Sunset at the Villa Thalia at the National Theatre.
The National Theatre were kind enough offer a ticket for the press night of Alexi Kaye Campbell’s new play, Sunset at the Villa Thalia (illustrative image © Manuel Harlan). Geographically challenged and unable to attend, friend of the blog James Cooray Smith went instead and offers this review:
Theatre I’m a sucker for a production that takes place on a single set. Alexi Kaye Campbell’s strong new play Sunset at the Villa Thalia not only does that, and very effectively, but also obeys classical ideas of unity of action, time and place for much of its running time. (There is one, very effective, moment where it goes all Time And The Conways on us). This is clearly deliberate. The setting, a Greek island on a single evening in 1967 (Act One) and then another in 1976 (Act Two) is an appropriate one for a play that works in such a manner. At one point the play’s anti-hero Harvey (Ben Miles) points out to his friends, and thus the audience, that they are very close to place where classical theatre was born.

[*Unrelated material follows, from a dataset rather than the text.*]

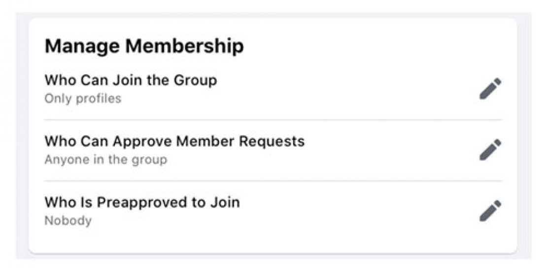The height and width of the screenshot is (271, 547).
Task: Click the pencil icon for Who Can Join the Group
Action: pos(490,89)
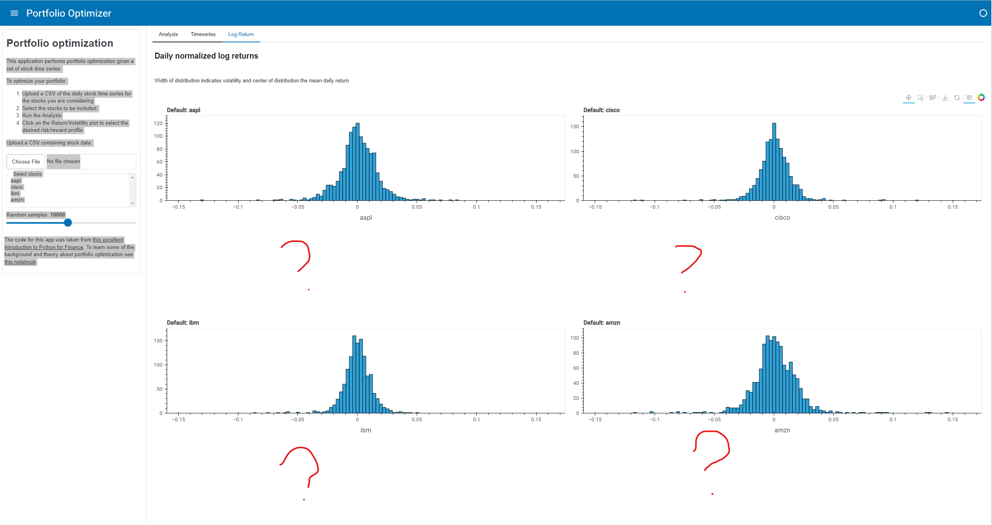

Harvey is an American, a CIA spook, in Greece ahead of, and anticipating, the Colonels’ coup of 1967 which, it seems he has done something to help bring about. He’s having a drink with his wife June, (a nuanced, hilarious, sad Elizabeth McGovern) and two new friends Charlotte (Pippa Nixon, strident and sympathetic) and Theo (Sam Crane, bookish and relatable), a younger English couple, an actress and a writer respectively, who are renting a house on a small Greek Island for the summer.
Before long, Harvey has gamed Charlotte and Theo into buying the house they rent from the owners, who are intending to emigrate to Australia within days. With his easy, coercive manner, surface reasonableness and kiss curl, Harvey initially seems - in a superb piece of symbolism - like a malignant Clark Kent. But Harvey is not malignant, nor is he a hypocrite; he’s merely delusional about America’s role in the world and his role within it. Yet he also has powers of insight, as well as persuasion, asking the other characters and the audience pertinent questions It’s a towering, persuasive, detailed performance that’s the best thing in Miles’ career. (He also convincingly ages a decade between acts with changed posture and a pair of Nixon sideburns.)
The first half, then, is essentially perfectly shaped and perfectly delivered by the cast. The second half, in which Harvey and June visit Charlotte and Theo again nine years later, as they prepare to sell the house, could do with some very small cuts. A brief discussion of ‘cultural appropriation’ feels more of 2016 than plausibly of 1976, and the point has already been made through action. A final argument between Charlotte and Theo is again mere repetition, spelling out explicitly things the plays has already told us, sometimes more than once, and drawing too much attention to how the house and its history and the black ops in which Harvey has been involved mirror each other. By this point every member of the audience either understands the metaphor or never will. It doesn’t need spelling out quite so prosaically. The actors and the play have, as Harvey argues he has done in many of the world’s ‘trouble spots’, already done the dirty work so the rest of us don’t have to.